Мы смеемся. Не только Микола и я.
— А, чтоб вам, хлопцы, доброго здоровья, — смеется Колодка, — ну вас!..
И мы двинулись.
На восток — на свою Заряницу.
Мать
Шла жатва, и она с каждым днем уставала все больше.
Жаркую духоту трудно было отогнать от немощной груди даже самой большой, самой колосистой горстью ржи. А работать надо, хотя туман застилает глаза… И она жала, никому ничего не говоря.
Вечером, возвращаясь домой со своим младшим — в то страшное лето единственным в хате — сыном-подростком, старуха едва передвигала ноги, разбитые годами беспросветного труда… Поблекшие глаза ее, казалось, глядели на мир из-под низко надвинутого платка совсем безразлично…
Однако они многое замечали.
Вот, неожиданно остановившись, она оглянулась на сына, который тоже с серпом на плече молча и почтительно шел сзади, сдерживая шаг, по-пастушьи «поклевывая» сладкий ржаной колосок.
— Гляди, Василь, как упирается… Эх!
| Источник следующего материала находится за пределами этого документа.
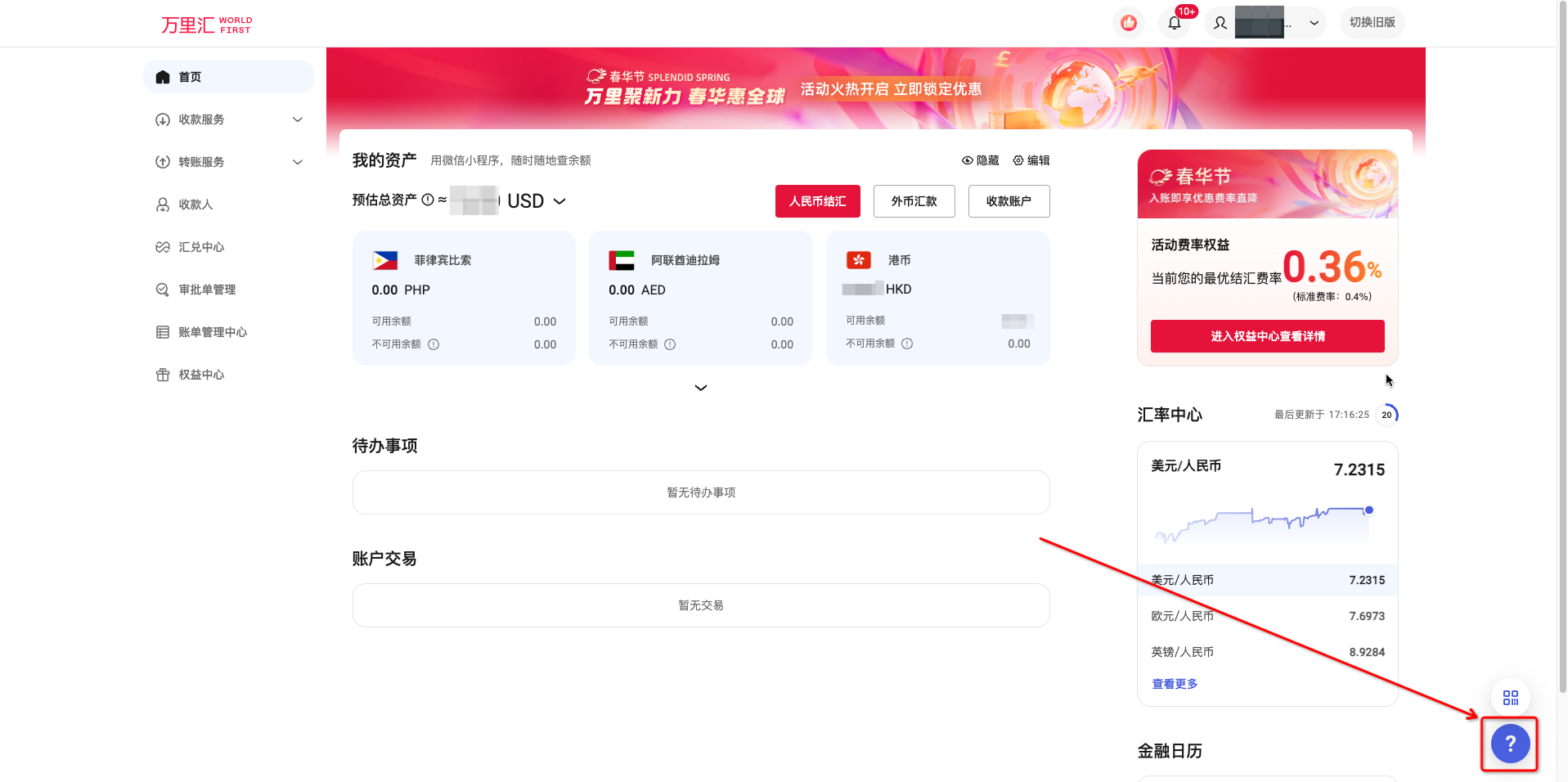The height and width of the screenshot is (782, 1568).
Task: Open the notifications bell with 10+ badge
Action: coord(1175,23)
Держись, горемыка, стой!..
Сын перестал на миг «клевать», посмотрел в ту сторону, куда она показывала. За большой узорной дерюгой чересполосицы, где-то далеко-далеко за холмом потухала заря, а совсем рядом с межой, по которой они шли, стояла понурая копенка жита. Утром по нивам с горы в долину низом прошелся ветер и надвинул копнам шапки на самые глаза. Мало того, иную, что послабей поставлена, так и всю наклонил или даже перевернул совсем. Та, на которую показала мать, склонилась всеми снопами вдогонку утреннему ветру, улетевшему уже на другой конец света, но не хотела упасть. И старая жнея улыбнулась, глядя на нее с тем же неиссякаемым жизнелюбием, как в годы, когда она была еще батрачкой в панском имении и не знала устали, надрываясь для чужого счастья.
Когда межа уперлась в большак, мать с сыном повернули влево и пошли тропкой, протоптанной в траве обочины, все так же — она впереди, он сзади. Справа высоко поднималась насыпь дороги, слева время от времени гудели телеграфные столбы. Прогудит, потом идешь — и вот опять стоит и гудит, словно живой, так печально, даже зловеще бормочет.
На одном столбе, уже недалеко от поворота на их хутор, старуха заметила белое пятно бумажки на уровне глаз. Прошла мимо: некогда на все обращать внимание… Потом остановилась. Сказать сыну, чтоб поглядел, не успела: он уже сам читал, бросив «клевать» колосок. Прочитав, содрал бумажку, изорвал на клочки и швырнул их, словно пригоршню мякины, кому-то невидимому в глаза.
— Что там такое?
— Чтоб не давали есть бойцам. Чтобы доносили на них полицаям… Обещают водки и табаку.
— Пусть бы себе висело, сынок. Неужто их кто-нибудь послушает?
— Будут расстреливать тех, кто не послушает. Всю семью… И хату спалят…
— На все божья воля…
Они пошли дальше — опять друг за другом, молча.
Дома, в сенях старой хаты, еще при панской власти выдворенной из деревни на хутор, мать заткнула свой серп в щель над косяком. Сын сделал то же самое. Она обеими руками поправила платок, сверху вниз крепко провела по лицу, как бы снимая с глаз усталость, и уже хотела сказать, что вот подоит только корову и будут вечерять…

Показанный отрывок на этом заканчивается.